Research Shows Four Main Reasons Why Blockchain Can’t Help Election Process

October 19, 2018, researchers from The Initiative for Cryptocurrencies and Contracts (IC3), based out of Jacobs Technion-Cornell Institute at Cornell Tech in NYC, and comprised of faculty members from Cornell University, Cornell Tech, EPFL, ETH Zurich, UC Berkeley, University College London, UIUC and the Technion, recently published a report concerning blockchain lack of ability to guarantee security and transparency governing an entire electoral process. The report actually makes that claim that blockchain could inhibit if not disrupt issues challenging the electoral process.

The IC3 researchers who published the report,  Ari Juels, Ittay Eyal and Oded told Business Insider that there are four main concerns about introducing blockchain technology in to the election process.

The first and the second are relatively easy to see, as they concern the system being reliant on an internet and digital system. The first being that technology can fail, and be manipulated. The second is that internet blackouts could stop voters from being able to access the systems.

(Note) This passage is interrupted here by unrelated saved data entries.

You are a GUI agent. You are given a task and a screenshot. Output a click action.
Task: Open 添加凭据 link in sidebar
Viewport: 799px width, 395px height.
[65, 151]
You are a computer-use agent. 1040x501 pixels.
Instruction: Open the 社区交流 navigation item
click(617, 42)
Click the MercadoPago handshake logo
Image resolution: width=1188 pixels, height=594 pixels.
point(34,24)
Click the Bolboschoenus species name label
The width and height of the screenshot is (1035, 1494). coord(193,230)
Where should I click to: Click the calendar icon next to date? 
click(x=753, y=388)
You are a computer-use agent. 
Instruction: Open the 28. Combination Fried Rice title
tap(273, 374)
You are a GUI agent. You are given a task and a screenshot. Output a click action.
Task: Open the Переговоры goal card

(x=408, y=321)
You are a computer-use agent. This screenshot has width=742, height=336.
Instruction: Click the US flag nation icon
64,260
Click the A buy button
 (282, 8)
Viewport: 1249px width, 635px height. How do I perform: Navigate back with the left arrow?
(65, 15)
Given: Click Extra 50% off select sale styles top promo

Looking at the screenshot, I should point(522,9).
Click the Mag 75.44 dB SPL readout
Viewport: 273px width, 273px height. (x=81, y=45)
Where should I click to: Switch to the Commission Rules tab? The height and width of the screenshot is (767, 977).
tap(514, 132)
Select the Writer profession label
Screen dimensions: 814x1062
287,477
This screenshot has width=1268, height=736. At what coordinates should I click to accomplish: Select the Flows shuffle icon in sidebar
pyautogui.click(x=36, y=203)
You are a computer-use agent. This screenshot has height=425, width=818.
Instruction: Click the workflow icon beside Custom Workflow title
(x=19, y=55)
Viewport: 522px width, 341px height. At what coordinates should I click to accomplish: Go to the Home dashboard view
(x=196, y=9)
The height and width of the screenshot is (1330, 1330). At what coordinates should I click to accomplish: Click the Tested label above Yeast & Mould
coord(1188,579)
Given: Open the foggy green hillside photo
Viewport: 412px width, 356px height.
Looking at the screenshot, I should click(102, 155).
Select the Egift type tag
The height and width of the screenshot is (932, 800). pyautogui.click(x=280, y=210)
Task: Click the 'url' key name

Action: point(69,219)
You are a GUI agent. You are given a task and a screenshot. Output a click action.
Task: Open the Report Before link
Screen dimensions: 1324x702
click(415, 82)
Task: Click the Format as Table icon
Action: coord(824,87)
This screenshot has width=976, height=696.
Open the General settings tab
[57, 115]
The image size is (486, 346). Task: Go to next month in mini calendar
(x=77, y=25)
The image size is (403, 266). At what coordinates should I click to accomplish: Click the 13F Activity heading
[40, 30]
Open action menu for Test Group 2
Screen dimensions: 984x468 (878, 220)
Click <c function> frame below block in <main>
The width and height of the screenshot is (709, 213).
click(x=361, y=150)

The third issue is that the voting system on the blockchain is dependant on other computer devices and while the ledger is immutable, the devices joining a chain can be manipulated beforehand. There are also stipulations that developers are not to make their code public, leaving them without a third-party oversight for security.

The fourth and final issue addressed by the IC3, is that safeguards in place concerning voter fraud through bribes will become much more accessible due to people being bribed with anonymous cryptocurrency .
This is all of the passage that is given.